Cleveland – SIFCO Industries, Inc. (NYSE American: SIF) today announced financial results for its third quarter of fiscal 2019, which ended June 30, 2019.
Results for the Third Quarter
- Net sales in the third quarter of fiscal 2019 decreased 13.3% to $24.9 million, compared with $28.7 million for the same period in fiscal 2018.
- Net loss for the third quarter of fiscal 2019 was $7.4 million, or $(1.32) per diluted share, compared with net loss of $1.5 million, or $(0.28) per diluted share, in the third quarter of fiscal 2018.
- EBITDA was $(5.6) million in the third quarter of fiscal 2019 compared with $0.8 million in the third quarter of fiscal 2018.
- Adjusted EBITDA in the third quarter of fiscal 2019 was $(0.5) million compared with Adjusted EBITDA of $1.7 million in the third quarter of fiscal 2018.

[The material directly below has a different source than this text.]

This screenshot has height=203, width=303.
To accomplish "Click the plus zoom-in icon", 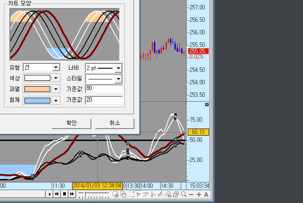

Results for the Year to Date
- Net sales in the first nine months of fiscal 2019 increased 0.7% to $81.3 million, compared with $80.7 million for the same period in fiscal 2018.
- Net loss in the first nine months of fiscal 2019 was $9.9 million, or $(1.78) per diluted share, compared with net loss of $4.5 million, or $(0.81) per diluted share in the first nine months of fiscal 2018.
- EBITDA was $(4.2) million in the first nine months of fiscal 2019 compared with $2.8 million in the first nine months ended of fiscal 2018.
- Adjusted EBITDA in the first nine months of fiscal 2019 was $(0.2) million compared with Adjusted EBITDA of $2.1 million in the first nine months of fiscal 2018.
CEO Peter W. Knapper stated, “The fire experienced at our Orange, California facility at the end of our first fiscal quarter 2019 continues to adversely impact our quarterly performance. Excellent progress is being made on returning the site to full capacity, and we expect to have completed repairs by calendar year end. We have entered a refurbished 2500 ton press into service, which returns us to full capability for our customers as we work to support their most urgent needs during the site rebuild. We are making strides in working through the insurance recovery with our insurance provider, having collected $8.2 million in cash proceeds to date, of which $0.6 million was designated as business interruption coverage.
“We experienced a setback in our third quarter results, as a non-cash charge of $8.3 million was recorded due to a full write down of goodwill from one of the reporting units. Lastly, we experienced a delay in filing our third quarter results due to management working through a complex accounting matter, as such, requiring additional time in order to meet its financial reporting and disclosure obligations. The business as a whole continues focus on profitable growth, with firm backlog continuing to grow, previously at $94.1 million at the end of the second quarter 2019, now standing at $104.0 million at the end of the third quarter 2019.”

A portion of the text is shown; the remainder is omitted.